======== ARTIGO

Defendem que a formalidade do procedimento administrativo tem relevância no direito administrativo, uma vez que confere a aplicabilidade de valores e princípios tendo em conta a prossecução de um procedimento para atingir um determinado fim estando em conformidade com os princípios de direito. O procedimento administrativo tem um valor que deve ser prezado.
Não só o Código do Procedimento Administrativo dita este procedimento, como devemos atender ao seu destaque na Carta dos Direitos Fundamentais da União Europeia no seu artigo 41º (onde se evidencia a importância das formas no que toca ao Direito Administrativo).
Coloca-se em causa, com este princípio, a importância do procedimento, uma vez que se considera que as invalidades administrativas podem ser ultrapassadas.

================

### ENUNCIADO A
Por favor, reescreva os registos entre a linha que contém "Switch to the Security" e a linha que contém "Click the info", inclusive, trocando "To accomplish" por "To complete" e mantendo tudo o resto inalterado.

======== DADOS DO EXERCÍCIO

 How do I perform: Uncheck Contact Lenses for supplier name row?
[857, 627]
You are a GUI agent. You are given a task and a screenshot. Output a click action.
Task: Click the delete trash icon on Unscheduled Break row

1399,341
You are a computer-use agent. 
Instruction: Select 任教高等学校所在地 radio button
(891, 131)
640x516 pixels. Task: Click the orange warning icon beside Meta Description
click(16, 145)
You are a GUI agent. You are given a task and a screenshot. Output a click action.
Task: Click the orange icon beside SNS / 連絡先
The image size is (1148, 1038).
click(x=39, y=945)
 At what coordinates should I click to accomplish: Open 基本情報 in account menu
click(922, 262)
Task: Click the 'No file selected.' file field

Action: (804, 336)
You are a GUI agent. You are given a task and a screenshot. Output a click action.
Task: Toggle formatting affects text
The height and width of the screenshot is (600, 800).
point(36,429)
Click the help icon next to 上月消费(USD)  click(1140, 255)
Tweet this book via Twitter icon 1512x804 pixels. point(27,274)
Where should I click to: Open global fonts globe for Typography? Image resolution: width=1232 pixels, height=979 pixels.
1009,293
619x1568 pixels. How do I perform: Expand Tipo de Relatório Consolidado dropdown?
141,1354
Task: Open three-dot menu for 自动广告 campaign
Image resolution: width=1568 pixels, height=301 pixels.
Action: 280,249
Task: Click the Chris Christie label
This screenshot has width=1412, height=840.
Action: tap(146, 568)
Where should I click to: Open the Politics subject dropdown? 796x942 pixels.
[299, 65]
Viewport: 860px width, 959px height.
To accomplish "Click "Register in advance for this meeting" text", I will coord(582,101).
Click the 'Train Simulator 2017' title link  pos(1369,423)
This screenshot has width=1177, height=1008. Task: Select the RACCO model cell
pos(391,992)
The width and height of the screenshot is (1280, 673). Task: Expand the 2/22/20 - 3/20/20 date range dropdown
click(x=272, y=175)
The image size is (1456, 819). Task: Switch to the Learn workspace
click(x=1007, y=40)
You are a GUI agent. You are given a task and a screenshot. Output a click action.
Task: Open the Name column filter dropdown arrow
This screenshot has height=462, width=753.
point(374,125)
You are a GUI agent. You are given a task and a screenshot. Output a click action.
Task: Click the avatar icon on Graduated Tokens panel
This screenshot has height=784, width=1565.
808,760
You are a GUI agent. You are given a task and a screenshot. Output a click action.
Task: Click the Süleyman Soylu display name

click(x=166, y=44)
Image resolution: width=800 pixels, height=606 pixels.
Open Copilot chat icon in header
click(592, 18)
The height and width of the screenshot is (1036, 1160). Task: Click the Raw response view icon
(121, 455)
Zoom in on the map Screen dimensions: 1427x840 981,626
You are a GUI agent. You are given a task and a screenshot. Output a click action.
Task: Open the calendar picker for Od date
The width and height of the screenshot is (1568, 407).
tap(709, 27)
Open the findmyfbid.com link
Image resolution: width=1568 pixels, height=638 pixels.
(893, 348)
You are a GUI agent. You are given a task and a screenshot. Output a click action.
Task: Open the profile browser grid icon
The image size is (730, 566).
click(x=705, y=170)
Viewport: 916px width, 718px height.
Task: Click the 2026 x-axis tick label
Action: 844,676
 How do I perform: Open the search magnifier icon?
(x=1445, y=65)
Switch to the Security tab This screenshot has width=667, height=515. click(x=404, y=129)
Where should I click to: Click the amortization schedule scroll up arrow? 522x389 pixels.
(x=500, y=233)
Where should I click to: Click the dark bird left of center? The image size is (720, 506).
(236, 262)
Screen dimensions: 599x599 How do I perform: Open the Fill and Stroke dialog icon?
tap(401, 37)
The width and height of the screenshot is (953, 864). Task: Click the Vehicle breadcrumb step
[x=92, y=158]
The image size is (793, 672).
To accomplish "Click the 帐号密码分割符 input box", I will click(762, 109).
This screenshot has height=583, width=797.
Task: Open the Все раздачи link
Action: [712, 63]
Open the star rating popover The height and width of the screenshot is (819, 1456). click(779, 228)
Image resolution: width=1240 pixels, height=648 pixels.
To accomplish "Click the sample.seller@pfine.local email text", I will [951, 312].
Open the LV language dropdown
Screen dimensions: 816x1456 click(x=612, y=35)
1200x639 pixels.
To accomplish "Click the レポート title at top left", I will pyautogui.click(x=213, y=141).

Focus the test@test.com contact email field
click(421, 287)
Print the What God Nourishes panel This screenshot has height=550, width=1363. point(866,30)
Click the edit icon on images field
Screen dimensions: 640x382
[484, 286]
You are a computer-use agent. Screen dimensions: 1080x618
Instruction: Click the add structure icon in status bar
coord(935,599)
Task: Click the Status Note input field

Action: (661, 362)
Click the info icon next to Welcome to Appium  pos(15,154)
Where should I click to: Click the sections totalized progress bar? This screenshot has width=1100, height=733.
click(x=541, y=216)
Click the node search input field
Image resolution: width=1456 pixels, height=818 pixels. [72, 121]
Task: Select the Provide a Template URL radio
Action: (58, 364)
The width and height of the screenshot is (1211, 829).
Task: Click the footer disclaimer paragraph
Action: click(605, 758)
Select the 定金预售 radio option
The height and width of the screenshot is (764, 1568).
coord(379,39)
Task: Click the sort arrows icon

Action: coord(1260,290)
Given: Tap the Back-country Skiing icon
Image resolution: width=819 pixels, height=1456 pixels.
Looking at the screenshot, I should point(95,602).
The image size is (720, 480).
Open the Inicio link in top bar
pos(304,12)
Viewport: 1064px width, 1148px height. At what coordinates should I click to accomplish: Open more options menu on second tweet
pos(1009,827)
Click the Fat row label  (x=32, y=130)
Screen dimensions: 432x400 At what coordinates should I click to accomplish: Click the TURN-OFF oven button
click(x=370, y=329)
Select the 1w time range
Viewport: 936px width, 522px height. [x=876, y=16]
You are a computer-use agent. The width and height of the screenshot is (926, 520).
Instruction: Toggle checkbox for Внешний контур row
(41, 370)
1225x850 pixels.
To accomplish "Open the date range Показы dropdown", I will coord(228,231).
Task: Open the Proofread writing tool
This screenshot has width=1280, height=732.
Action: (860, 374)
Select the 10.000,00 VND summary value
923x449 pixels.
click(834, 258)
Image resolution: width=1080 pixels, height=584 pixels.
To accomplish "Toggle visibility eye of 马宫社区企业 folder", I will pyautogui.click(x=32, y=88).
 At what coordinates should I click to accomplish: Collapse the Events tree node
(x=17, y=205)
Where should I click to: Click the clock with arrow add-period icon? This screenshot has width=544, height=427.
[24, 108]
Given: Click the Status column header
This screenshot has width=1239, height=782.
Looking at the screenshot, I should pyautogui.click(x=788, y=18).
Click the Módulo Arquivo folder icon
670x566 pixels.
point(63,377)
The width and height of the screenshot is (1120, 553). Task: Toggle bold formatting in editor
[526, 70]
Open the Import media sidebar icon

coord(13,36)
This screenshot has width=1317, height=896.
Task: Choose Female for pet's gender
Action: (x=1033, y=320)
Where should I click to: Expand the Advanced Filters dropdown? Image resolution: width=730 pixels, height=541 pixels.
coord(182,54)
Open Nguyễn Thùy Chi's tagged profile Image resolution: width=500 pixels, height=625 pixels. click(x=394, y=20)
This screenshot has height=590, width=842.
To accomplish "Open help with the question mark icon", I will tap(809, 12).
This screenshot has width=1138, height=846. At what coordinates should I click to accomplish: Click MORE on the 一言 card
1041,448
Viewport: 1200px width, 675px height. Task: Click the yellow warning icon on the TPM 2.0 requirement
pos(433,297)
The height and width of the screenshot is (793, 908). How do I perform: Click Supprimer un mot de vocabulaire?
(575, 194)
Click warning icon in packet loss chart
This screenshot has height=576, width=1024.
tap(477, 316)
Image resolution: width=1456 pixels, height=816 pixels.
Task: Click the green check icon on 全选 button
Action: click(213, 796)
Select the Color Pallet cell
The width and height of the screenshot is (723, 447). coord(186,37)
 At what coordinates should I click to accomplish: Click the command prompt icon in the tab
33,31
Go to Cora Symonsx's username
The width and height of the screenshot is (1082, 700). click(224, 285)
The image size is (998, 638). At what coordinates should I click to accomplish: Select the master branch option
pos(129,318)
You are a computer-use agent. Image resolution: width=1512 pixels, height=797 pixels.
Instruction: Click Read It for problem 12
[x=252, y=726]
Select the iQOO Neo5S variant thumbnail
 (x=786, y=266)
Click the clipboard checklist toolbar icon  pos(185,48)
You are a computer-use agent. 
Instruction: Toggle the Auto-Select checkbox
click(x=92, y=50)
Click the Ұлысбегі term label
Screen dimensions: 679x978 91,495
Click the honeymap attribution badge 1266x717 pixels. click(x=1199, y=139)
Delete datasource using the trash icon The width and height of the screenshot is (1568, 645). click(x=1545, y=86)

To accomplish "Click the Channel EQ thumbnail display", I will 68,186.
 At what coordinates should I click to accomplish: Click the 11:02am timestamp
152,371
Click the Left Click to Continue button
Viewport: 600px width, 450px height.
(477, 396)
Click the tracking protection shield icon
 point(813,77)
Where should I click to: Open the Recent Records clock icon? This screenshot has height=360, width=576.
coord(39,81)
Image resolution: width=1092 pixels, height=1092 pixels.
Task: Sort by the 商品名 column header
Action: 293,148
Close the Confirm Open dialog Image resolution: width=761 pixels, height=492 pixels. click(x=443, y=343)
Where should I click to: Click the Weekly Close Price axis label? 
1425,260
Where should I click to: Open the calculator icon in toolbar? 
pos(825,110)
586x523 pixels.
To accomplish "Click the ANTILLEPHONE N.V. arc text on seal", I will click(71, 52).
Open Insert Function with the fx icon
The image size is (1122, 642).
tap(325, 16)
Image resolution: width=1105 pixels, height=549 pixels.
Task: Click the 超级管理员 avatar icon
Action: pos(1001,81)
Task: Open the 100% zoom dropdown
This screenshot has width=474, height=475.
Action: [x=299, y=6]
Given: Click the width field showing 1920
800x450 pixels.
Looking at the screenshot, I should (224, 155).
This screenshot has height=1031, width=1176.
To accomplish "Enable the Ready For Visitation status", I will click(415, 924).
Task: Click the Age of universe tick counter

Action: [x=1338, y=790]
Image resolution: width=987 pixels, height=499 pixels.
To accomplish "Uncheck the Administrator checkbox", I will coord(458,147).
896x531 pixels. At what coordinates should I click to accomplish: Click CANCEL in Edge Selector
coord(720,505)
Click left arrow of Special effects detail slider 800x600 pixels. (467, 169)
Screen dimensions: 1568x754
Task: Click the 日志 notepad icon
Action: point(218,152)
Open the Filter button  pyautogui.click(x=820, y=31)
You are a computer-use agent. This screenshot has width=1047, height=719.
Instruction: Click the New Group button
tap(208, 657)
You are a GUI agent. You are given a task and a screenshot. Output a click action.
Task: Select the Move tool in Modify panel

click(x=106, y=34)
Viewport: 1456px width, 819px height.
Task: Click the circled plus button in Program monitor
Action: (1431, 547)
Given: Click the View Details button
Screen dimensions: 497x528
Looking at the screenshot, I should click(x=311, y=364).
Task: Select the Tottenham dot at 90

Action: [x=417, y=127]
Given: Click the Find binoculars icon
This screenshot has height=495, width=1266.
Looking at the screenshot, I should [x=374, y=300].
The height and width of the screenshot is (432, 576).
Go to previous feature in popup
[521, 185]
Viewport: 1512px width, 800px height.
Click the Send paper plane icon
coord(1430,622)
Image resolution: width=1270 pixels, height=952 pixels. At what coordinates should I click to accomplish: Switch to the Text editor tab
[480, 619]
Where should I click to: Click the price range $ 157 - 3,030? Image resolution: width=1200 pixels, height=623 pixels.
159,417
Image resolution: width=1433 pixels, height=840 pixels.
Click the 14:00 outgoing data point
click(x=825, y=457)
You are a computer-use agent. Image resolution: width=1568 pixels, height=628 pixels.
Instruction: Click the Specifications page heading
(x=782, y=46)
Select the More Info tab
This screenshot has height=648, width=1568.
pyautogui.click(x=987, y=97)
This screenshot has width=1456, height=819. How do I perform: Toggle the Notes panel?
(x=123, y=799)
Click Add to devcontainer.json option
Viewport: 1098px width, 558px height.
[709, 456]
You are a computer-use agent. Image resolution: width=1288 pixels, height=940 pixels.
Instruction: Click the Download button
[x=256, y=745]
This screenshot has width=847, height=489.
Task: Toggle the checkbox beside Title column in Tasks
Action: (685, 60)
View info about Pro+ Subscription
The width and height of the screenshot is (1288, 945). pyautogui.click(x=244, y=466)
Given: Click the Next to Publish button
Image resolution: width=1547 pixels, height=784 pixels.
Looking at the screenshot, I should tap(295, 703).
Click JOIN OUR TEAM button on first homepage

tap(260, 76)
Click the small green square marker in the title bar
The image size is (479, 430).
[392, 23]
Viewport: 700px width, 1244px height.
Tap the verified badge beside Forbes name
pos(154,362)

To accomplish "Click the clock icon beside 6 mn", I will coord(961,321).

================

### ENUNCIADO B
Dê seguimento ao artigo sobre a formalidade do procedimento administrativo, começando logo a seguir à última frase.

### RESPOSTA A
Switch to the Security tab This screenshot has width=667, height=515. click(x=404, y=129)
Where should I click to: Click the amortization schedule scroll up arrow? 522x389 pixels.
(x=500, y=233)
Where should I click to: Click the dark bird left of center? The image size is (720, 506).
(236, 262)
Screen dimensions: 599x599 How do I perform: Open the Fill and Stroke dialog icon?
tap(401, 37)
The width and height of the screenshot is (953, 864). Task: Click the Vehicle breadcrumb step
[x=92, y=158]
The image size is (793, 672).
To complete "Click the 帐号密码分割符 input box", I will click(762, 109).
This screenshot has height=583, width=797.
Task: Open the Все раздачи link
Action: [712, 63]
Open the star rating popover The height and width of the screenshot is (819, 1456). click(779, 228)
Image resolution: width=1240 pixels, height=648 pixels.
To complete "Click the sample.seller@pfine.local email text", I will [951, 312].
Open the LV language dropdown
Screen dimensions: 816x1456 click(x=612, y=35)
1200x639 pixels.
To complete "Click the レポート title at top left", I will pyautogui.click(x=213, y=141).

Focus the test@test.com contact email field
click(421, 287)
Print the What God Nourishes panel This screenshot has height=550, width=1363. point(866,30)
Click the edit icon on images field
Screen dimensions: 640x382
[484, 286]
You are a computer-use agent. Screen dimensions: 1080x618
Instruction: Click the add structure icon in status bar
coord(935,599)
Task: Click the Status Note input field

Action: (661, 362)
Click the info icon next to Welcome to Appium  pos(15,154)

### RESPOSTA B
O professor Vasco Pereira da Silva admite que a norma do 163º/5 é inconstitucional uma vez que esta primeiramente diz haver regime geral de anulabilidade e nulidade sendo anuláveis todos os atos administrativos praticados com ofensa dos princípios ou outras normas jurídicas aplicáveis, para cuja violação não se prevê sanção e consequentemente estabelece regras relativas aos atos anuláveis.
Quanto à alínea a), um ato de conteúdo vinculado não existe, por mais vinculados que sejam, têm sempre aspetos discricionários. O legislador, ao evidenciar que "a apreciação do caso concreto permita identificar apenas uma solução como legalmente possível", faz-nos deparar com uma situação de redução da discricionariedade a zero, dado que as circunstâncias do caso concreto só determinam uma situação possível e uma vinculação. Esta situação corresponde a uma mistura de poder vinculado e discricionário, nunca havendo atuações integralmente vinculadas.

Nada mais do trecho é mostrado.